What you have to do: Output every line from the beginning of the records through the line that contains "This screenshot has width=763, height=687.", exactly as it appears.

Dataset extract:
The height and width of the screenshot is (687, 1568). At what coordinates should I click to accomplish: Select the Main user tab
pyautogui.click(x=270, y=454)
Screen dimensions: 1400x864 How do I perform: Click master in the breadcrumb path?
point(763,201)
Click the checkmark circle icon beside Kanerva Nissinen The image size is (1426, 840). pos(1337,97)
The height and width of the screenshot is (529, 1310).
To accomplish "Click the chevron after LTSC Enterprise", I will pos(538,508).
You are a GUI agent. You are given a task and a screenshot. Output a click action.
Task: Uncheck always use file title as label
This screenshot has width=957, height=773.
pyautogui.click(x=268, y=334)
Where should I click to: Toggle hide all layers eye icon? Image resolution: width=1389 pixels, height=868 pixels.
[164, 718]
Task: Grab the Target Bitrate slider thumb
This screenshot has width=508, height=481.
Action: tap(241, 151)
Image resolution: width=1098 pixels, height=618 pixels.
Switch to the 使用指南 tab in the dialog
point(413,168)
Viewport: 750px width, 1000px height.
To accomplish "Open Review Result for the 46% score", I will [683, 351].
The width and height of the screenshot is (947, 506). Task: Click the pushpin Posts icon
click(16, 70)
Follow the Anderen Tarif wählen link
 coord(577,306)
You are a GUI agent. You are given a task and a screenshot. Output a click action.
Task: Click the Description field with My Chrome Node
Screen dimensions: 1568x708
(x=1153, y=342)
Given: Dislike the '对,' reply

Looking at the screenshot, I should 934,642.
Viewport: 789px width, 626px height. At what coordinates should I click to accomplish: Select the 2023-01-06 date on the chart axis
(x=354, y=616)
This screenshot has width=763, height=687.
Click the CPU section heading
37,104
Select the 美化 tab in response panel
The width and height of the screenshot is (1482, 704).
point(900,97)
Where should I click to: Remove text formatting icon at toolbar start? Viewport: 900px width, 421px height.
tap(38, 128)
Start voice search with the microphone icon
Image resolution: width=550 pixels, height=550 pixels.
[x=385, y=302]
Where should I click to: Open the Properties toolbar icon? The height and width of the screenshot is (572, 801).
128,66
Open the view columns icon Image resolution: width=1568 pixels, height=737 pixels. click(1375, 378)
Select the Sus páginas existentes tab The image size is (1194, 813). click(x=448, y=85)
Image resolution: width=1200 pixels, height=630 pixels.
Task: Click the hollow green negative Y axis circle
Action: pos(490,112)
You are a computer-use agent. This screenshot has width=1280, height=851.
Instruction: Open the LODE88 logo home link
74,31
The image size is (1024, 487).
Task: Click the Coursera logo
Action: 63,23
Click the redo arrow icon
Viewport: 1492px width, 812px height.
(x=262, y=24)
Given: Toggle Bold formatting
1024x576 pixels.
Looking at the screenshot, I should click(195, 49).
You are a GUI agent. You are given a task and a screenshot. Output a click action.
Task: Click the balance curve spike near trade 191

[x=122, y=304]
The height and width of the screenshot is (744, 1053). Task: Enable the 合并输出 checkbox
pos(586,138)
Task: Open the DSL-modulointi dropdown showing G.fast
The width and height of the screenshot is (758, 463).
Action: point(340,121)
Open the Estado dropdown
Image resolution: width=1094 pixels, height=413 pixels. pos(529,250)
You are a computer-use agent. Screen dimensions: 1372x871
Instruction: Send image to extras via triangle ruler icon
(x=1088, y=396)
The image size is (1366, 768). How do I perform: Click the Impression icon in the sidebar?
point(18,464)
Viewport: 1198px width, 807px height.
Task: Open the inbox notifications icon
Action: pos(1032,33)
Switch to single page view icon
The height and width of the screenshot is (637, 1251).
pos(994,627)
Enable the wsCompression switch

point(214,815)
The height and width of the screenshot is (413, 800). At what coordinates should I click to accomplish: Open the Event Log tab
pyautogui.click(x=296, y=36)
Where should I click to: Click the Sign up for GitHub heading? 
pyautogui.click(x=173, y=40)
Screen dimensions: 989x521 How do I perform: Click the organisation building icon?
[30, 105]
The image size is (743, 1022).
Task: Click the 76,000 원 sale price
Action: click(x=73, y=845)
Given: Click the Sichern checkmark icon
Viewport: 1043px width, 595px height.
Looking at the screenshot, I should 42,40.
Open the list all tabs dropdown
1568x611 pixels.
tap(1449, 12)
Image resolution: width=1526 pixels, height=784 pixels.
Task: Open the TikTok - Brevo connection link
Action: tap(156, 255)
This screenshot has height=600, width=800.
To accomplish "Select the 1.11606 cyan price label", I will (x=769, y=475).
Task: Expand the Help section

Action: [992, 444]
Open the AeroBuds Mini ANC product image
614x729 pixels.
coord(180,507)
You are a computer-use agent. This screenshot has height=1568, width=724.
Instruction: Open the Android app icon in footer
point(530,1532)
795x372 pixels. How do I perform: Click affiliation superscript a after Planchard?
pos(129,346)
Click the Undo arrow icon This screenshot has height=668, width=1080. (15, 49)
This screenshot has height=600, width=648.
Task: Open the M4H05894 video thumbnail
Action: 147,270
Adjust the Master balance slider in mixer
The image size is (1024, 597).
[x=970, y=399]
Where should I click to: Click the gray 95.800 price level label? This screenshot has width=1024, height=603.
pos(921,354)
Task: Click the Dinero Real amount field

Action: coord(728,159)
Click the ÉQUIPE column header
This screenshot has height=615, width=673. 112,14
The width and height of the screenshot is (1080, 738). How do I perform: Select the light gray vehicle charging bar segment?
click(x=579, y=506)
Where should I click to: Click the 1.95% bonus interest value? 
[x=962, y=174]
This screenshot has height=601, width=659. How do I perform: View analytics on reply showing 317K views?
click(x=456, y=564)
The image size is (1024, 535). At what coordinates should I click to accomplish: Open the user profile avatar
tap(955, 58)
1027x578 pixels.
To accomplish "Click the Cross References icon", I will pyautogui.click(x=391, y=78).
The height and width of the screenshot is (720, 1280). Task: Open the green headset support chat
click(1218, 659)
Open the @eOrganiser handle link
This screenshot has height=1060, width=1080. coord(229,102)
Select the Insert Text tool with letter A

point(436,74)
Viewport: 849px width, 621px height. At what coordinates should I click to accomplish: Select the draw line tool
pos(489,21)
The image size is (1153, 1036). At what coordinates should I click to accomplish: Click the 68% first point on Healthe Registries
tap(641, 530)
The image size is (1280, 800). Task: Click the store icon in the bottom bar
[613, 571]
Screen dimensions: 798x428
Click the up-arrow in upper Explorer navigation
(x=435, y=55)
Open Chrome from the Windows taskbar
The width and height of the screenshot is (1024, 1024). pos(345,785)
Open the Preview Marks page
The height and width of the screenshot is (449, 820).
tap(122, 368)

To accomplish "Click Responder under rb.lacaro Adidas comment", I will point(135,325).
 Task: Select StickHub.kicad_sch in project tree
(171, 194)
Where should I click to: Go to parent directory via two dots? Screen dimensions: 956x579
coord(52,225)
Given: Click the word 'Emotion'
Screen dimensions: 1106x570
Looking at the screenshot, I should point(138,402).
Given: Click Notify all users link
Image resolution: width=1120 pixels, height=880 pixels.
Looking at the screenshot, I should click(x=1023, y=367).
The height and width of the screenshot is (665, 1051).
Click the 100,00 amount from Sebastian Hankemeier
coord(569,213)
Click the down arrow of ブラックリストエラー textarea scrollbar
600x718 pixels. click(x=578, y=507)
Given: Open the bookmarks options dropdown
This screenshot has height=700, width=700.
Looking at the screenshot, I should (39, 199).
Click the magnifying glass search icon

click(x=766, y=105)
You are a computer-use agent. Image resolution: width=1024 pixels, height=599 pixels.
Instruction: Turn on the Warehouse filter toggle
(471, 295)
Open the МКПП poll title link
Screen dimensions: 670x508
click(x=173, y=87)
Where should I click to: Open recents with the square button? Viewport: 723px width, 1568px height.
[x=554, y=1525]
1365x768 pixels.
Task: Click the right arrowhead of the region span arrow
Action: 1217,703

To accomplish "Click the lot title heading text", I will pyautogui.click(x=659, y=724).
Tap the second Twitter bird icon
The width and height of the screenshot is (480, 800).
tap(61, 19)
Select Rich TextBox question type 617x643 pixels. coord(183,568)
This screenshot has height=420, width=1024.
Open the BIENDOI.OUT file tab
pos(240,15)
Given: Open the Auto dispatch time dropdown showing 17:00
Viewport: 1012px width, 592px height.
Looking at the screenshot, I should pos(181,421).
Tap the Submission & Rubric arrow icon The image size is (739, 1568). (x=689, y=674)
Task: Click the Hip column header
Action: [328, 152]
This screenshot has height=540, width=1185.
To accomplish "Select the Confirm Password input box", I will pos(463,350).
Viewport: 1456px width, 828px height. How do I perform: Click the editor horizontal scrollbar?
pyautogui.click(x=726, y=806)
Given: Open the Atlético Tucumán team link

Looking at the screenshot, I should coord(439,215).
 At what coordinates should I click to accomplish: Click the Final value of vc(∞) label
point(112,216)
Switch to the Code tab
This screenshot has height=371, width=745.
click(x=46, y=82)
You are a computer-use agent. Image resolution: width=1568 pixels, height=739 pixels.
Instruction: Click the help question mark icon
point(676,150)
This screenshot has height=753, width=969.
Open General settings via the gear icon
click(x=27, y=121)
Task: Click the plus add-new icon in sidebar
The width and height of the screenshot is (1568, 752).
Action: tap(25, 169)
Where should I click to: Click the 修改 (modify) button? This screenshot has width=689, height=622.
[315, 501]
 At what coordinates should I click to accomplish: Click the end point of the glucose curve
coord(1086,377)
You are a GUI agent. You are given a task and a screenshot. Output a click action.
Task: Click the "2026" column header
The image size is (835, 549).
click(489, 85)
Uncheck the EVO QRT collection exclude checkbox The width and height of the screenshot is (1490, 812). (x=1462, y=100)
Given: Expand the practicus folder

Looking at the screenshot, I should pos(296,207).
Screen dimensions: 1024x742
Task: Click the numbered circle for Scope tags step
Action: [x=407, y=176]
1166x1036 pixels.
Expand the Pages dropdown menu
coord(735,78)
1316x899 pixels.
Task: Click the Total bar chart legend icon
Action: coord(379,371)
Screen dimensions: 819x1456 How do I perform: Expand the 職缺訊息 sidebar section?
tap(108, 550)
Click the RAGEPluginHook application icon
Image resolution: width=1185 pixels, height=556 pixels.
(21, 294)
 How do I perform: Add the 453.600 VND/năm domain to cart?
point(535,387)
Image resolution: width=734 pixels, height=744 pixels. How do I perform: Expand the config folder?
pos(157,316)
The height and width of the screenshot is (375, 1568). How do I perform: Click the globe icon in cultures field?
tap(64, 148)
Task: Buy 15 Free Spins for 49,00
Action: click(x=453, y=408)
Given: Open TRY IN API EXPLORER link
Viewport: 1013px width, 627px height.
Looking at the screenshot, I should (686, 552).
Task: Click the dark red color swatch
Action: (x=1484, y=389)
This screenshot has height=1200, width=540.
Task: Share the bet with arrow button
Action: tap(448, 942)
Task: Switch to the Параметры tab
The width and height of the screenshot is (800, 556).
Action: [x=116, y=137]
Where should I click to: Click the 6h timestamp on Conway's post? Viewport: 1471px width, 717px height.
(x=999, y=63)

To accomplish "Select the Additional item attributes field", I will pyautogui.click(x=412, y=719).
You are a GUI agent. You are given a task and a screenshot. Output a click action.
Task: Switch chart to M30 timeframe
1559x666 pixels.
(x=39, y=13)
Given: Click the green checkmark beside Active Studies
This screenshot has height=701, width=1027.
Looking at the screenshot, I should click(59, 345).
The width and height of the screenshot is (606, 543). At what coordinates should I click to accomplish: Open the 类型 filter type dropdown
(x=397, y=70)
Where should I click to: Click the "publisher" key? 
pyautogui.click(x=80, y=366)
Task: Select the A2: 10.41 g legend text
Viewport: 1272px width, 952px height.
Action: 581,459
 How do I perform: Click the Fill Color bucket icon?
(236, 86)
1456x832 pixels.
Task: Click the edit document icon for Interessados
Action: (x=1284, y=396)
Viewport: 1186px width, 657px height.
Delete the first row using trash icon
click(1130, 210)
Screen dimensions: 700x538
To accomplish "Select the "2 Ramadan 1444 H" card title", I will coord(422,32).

Output:
The height and width of the screenshot is (687, 1568). At what coordinates should I click to accomplish: Select the Main user tab
pyautogui.click(x=270, y=454)
Screen dimensions: 1400x864 How do I perform: Click master in the breadcrumb path?
point(763,201)
Click the checkmark circle icon beside Kanerva Nissinen The image size is (1426, 840). pos(1337,97)
The height and width of the screenshot is (529, 1310).
To accomplish "Click the chevron after LTSC Enterprise", I will pos(538,508).
You are a GUI agent. You are given a task and a screenshot. Output a click action.
Task: Uncheck always use file title as label
This screenshot has width=957, height=773.
pyautogui.click(x=268, y=334)
Where should I click to: Toggle hide all layers eye icon? Image resolution: width=1389 pixels, height=868 pixels.
[164, 718]
Task: Grab the Target Bitrate slider thumb
This screenshot has width=508, height=481.
Action: tap(241, 151)
Image resolution: width=1098 pixels, height=618 pixels.
Switch to the 使用指南 tab in the dialog
point(413,168)
Viewport: 750px width, 1000px height.
To accomplish "Open Review Result for the 46% score", I will [683, 351].
The width and height of the screenshot is (947, 506). Task: Click the pushpin Posts icon
click(16, 70)
Follow the Anderen Tarif wählen link
 coord(577,306)
You are a GUI agent. You are given a task and a screenshot. Output a click action.
Task: Click the Description field with My Chrome Node
Screen dimensions: 1568x708
(x=1153, y=342)
Given: Dislike the '对,' reply

Looking at the screenshot, I should 934,642.
Viewport: 789px width, 626px height. At what coordinates should I click to accomplish: Select the 2023-01-06 date on the chart axis
(x=354, y=616)
This screenshot has width=763, height=687.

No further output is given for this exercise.